Task instructions: Print the entries once more, unchanged.

[Opening Information provided section]

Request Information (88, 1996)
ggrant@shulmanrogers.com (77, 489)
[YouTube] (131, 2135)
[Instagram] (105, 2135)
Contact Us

[Closing Information provided section]

Problem solution:
Request Information (88, 1996)
ggrant@shulmanrogers.com (77, 489)
[YouTube] (131, 2135)
[Instagram] (105, 2135)
Contact Us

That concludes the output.